New Delhi, February 26: The Indian government's proposed IPO of state-owned Life Insurance Corporation of India (LIC) will improve the accountability and transparency of the country's largest insurer and benefit the insurance industry, said Fitch Ratings.
The benefits of the IPO may trickle down to the entire domestic insurance industry in terms of attracting more foreign interest, which could result in an increase in foreign capital inflows into the industry, said Fitch.
Fitch expected the IPO, once executed, may also encourage some of the other private sector insurance companies to list some of their shares in the stock market over the medium term, although the current insurance regulation does not require all insurers to be listed publicly.
The government proposed on February 1, 2020 to issue shares in LIC through an IPO to meet its highest ever disinvestment target of Rs 2.1 trillion, set in the union budget for 2020-2021. LIC has a premium-based market share of almost 70 per cent in the life insurance sector.
A publicly listed LIC will be subject to stringent disclosure requirements stipulated by the Securities and Exchange Board of India. This will create a strong culture of compliance and accountability within the insurer.

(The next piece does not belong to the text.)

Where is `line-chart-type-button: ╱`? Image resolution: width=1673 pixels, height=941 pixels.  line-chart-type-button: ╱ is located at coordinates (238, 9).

“We think the insurer's investment allocation decisions will be rationalised too, as major investment decisions could be subjected to additional scrutiny and approvals,” Fitch said.
LIC is one of the prominent institutional investors in several public sector assets, and in multiple instances has obtained exceptions from the insurance regulator to increase its stake in investee companies above the regulatory ownership cap of 15 per cent.
“In addition, we believe that the proposed IPO, once executed, could broaden the insurer's capital base and improve its regulatory capital position, which was 160 per cent at end-March 2019, slightly above the regulatory minimum of 150 per cent,” Fitch analysed.
Fitch expects the state to reduce ownership only marginally in the insurer in the near term, but could gradually reduce the stake over the long run to meet the minimum public holding requirement for listed companies.
In 2019, the government proposed to increase the minimum public holding requirement of listed companies to 35 per cent from 25 per cent, although many listed public sector companies are yet to comply with the 25 per cent requirement.
“However, we view the procedural and legal bottlenecks in terms of amending certain sections of the LIC Act, conducting independent valuations as well as obtaining regulatory approvals may delay the execution beyond the government's target deadline of end-March 2021,” Fitch added.